New Life With My Daughter -v0.6.1b- -

New Life With My Daughter doesn’t rely on shock value. That’s rare. Its strength is in the small moments: a shared meal where no one cries, a joke that almost lands, a goodnight text that gets a reply. If the developer continues to refine the pacing and flesh out the side cast, the full release could be something special.

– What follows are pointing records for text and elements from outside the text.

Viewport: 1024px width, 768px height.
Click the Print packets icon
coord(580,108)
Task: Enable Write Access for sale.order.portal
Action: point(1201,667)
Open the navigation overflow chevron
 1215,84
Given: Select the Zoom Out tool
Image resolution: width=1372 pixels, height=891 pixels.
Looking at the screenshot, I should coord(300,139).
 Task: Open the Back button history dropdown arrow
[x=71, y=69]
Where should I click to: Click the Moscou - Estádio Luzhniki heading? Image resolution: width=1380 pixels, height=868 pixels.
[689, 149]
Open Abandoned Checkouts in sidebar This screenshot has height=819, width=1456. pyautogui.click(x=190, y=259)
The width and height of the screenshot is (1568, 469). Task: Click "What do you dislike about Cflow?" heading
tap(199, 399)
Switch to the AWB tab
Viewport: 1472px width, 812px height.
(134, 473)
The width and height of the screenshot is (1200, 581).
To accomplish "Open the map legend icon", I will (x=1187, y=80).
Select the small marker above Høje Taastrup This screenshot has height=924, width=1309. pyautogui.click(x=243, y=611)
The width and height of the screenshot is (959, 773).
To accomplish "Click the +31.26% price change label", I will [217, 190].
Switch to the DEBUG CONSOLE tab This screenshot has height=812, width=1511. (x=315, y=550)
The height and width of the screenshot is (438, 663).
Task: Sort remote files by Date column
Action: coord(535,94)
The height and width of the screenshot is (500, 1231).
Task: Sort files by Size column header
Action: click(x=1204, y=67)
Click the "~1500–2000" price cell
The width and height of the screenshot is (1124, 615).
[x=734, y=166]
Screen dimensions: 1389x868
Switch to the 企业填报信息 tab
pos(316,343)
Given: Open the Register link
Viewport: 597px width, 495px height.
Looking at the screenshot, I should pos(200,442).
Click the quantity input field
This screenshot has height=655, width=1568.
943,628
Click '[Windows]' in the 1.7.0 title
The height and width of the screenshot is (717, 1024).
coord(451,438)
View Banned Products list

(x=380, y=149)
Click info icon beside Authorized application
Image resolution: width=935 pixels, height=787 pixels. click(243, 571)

Here’s a blog-style post written for an audience interested in adult visual novels or story-driven indie games. You can adjust the tone slightly depending on where you plan to publish it (e.g., Steam community, itch.io, or a personal blog). There’s a quiet corner of the indie visual novel scene where games aren’t just about “collecting scenes” or rushing to an ending. Instead, they try to do something harder: simulate the slow, awkward, and often painful process of rebuilding a relationship. New Life With My Daughter (current version 0.6.1b ) is one such game. New Life With My Daughter -v0.6.1b-

Version 0.6.1b picks up after the initial awkward reintroduction. You’re managing daily routines, small conversations, and the slow drip of trust. The “new life” isn’t glamorous. It’s burnt dinners, silent car rides, and the occasional breakthrough that feels earned. The biggest surprise is the restraint. Many games in this niche go for immediate drama or explicit content. New Life With My Daughter holds back. Dialogue feels natural for two people who share DNA but not history. The daughter character isn’t a caricature—she’s moody, sometimes unreasonable, and occasionally warm in ways that surprise you. New Life With My Daughter doesn’t rely on shock value

For now, version 0.6.1b is worth your time if you value narrative experimentation over polish. Just go in with patience—both for the game and for the characters inside it. Have you played the latest build? What did you think of the new journal system? Let me know in the comments (or on the game’s itch.io page). If the developer continues to refine the pacing

That said, the game wears its emotional weight openly. Some players will find it boring. Others might find it uncomfortably real. 7/10 – Promising but unfinished.